São Paulo has no stadium project, as the Morumbi has been excluded. Rio de Janeiro has not yet published the Novo Maracanã project (to which we should add the R$430 million in reforms undertaken for the 2007 Pan American Games). Several other projects are held up in the courts. And…the national government just passed a law that will make it more, not less, difficult to track how public money is spent for the World Cup and Olympics.

12) Mega-events as a model of social and economic development are inherently flawed. These events are promoted by local and national economic and political elites who erect autonomous agencies to direct billions from the public coffers. The restructuring of urban space for capital accumulation is exacerbated by the use of public and private security forces to ensure its unimpeded flow into the hands of multinational corporations and international sport governing agencies. Once the “event” has passed, there is no public accountability, frequently nothing left in terms of a “legacy” and massive sporting, transportation and tourist infrastructures that have little to no local context but need to be maintained with even more public money.

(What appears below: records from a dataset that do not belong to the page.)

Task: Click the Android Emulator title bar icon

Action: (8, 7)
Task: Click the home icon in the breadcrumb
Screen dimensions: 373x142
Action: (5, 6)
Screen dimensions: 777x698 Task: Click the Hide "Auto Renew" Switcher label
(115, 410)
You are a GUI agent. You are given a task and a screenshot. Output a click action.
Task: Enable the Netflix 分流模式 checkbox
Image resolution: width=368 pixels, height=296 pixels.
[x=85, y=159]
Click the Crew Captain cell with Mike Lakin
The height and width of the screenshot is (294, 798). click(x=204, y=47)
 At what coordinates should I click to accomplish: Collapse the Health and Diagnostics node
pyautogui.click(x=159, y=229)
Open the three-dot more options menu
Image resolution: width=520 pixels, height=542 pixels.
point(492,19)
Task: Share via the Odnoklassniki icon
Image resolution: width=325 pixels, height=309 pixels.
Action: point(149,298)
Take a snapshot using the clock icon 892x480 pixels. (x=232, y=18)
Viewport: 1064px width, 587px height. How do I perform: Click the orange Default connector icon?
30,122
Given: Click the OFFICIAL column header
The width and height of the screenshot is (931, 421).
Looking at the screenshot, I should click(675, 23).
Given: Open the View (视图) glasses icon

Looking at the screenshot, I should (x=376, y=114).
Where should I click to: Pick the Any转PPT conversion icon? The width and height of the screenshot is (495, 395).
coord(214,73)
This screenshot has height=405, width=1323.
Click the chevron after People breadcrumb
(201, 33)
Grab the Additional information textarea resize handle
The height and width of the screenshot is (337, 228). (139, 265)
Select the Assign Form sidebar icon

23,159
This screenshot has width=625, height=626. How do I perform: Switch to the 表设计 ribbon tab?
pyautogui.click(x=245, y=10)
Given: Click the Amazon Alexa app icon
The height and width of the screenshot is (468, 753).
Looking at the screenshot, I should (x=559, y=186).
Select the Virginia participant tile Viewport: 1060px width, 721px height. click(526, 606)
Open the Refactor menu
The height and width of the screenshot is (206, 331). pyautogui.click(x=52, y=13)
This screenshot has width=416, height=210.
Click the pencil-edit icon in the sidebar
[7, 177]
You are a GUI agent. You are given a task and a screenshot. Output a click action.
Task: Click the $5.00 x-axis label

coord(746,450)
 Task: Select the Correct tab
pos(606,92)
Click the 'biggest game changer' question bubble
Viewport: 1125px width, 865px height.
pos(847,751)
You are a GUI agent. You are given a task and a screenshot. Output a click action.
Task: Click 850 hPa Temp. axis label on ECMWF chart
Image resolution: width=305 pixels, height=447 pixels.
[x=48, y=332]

13) Is a mega-event completely horrible? No. Was the World Cup an unmitigated disaster? No. I nearly died from emotional overload on a number of occasions. Does a mega-event bring intangible benefits to the hosts? Yes. A mega-event is a global party during which a host city or nation is able to welcome the world. The emotions and drama of global sport are captivating and important and form part of our collective human consciousness (especially post-WWII). However, the form, function, processes and lasting effects of the World Cup and Olympics are, on balance, terrible, nefarious and destructive. The World Cup and Olympics need to be massively reconfigured, re-scaled and re-thought, or they will continue to destroy environments, economies, communities and lives around the globe.

Chris Gaffney is a visiting professor in the School of Architecture and Urbanism at the Universidade Federal Fluminense. His research and teaching focus on the urban and social impacts of the 2014 World Cup and 2016 Summer Olympics. His recent book, Temples of the Earthbound Gods, explores the history, geography and culture of stadiums in Rio de Janeiro and Buenos Aires. This post originally appeared on his blog, Geostadia.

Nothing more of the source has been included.